### Activity
Print the records below exactly, from the line containing "Select the lower ESC indicator box near COM4" down to the line containing "Viewport: 948px width, 513px height.", both lines included, and omit every picture.
※ ※ ※
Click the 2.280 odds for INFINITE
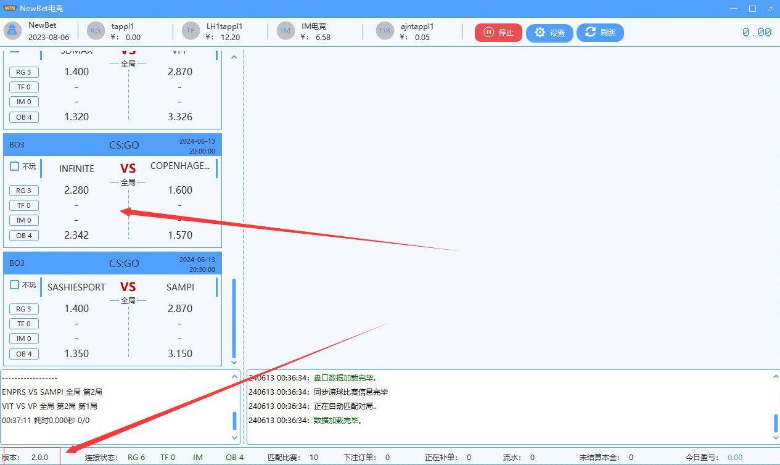Screen dimensions: 780x465 click(76, 191)
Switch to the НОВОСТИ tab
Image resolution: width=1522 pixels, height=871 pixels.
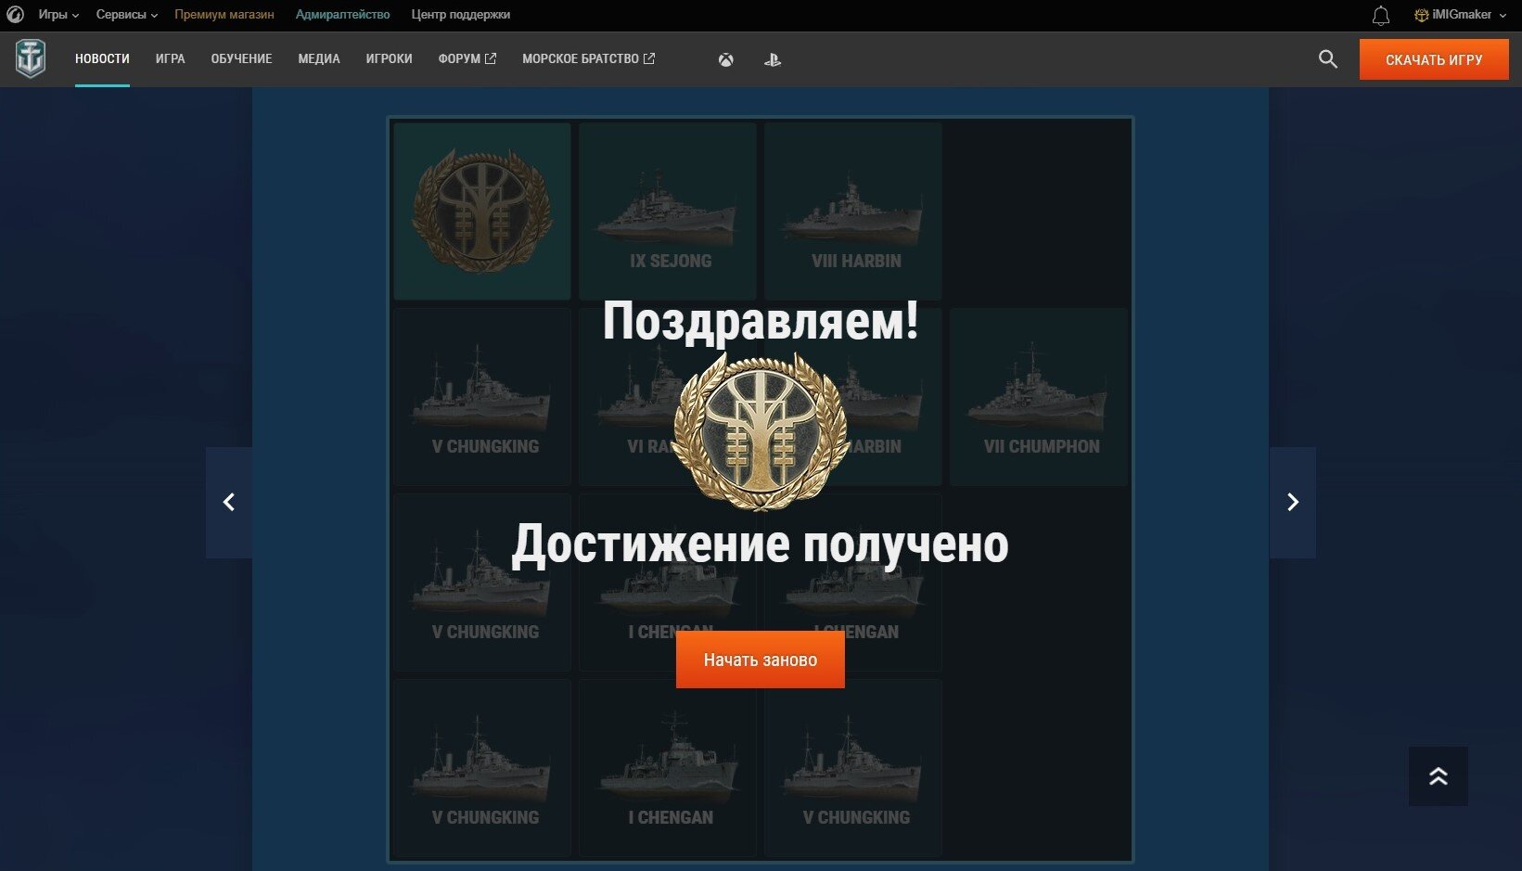102,59
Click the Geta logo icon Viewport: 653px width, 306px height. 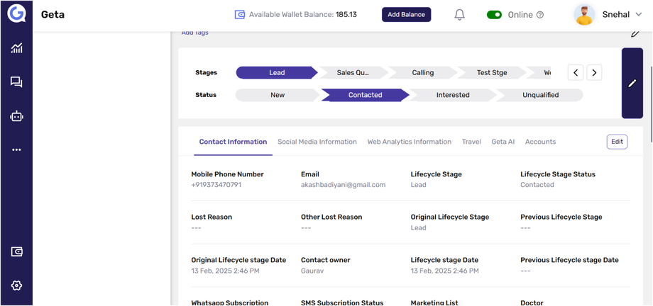pos(16,14)
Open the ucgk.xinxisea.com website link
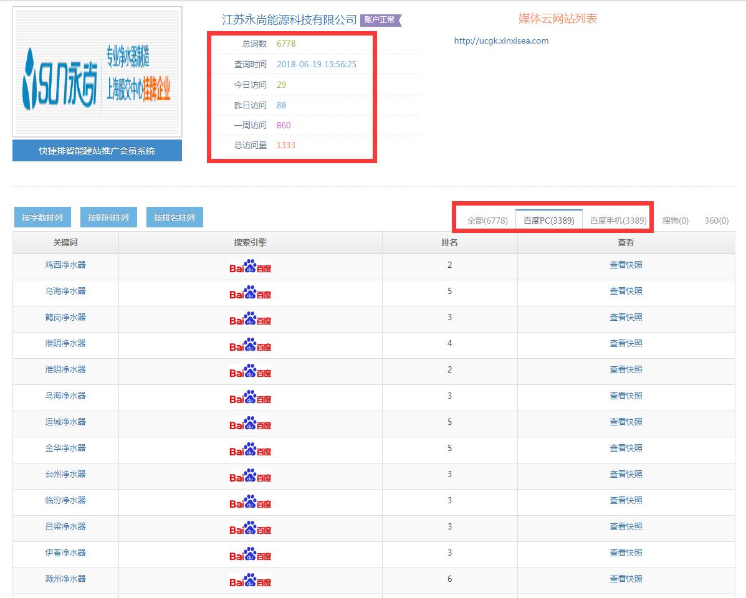 click(501, 41)
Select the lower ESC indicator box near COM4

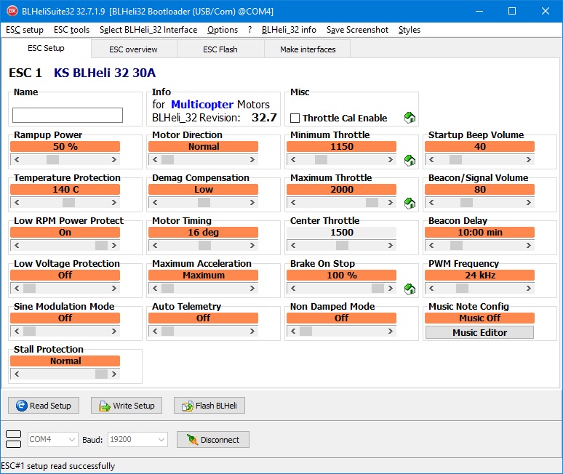tap(13, 444)
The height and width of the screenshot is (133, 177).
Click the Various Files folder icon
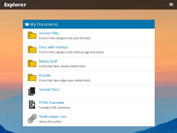click(32, 35)
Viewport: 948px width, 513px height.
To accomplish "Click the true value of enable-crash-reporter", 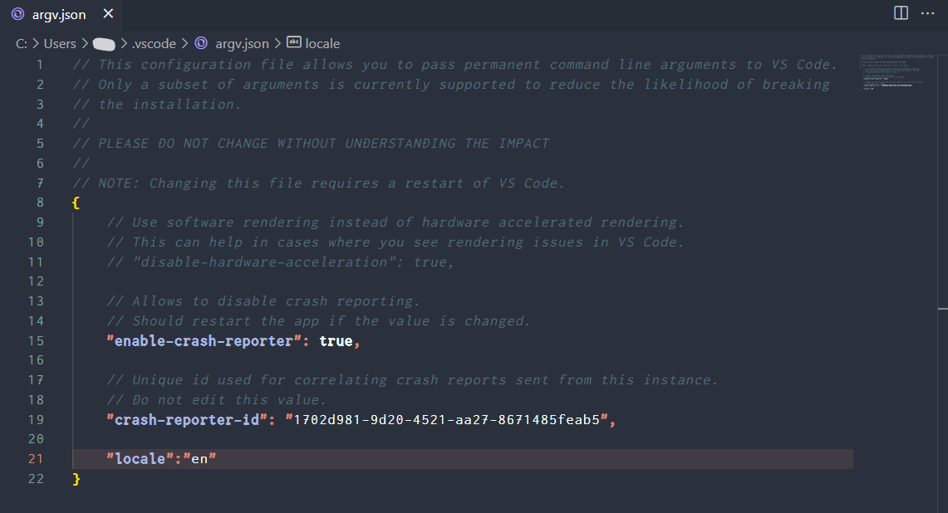I will click(x=336, y=340).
※ ※ ※
### Task response
Select the lower ESC indicator box near COM4

tap(13, 444)
The height and width of the screenshot is (133, 177).
Click the Various Files folder icon
click(32, 35)
Viewport: 948px width, 513px height.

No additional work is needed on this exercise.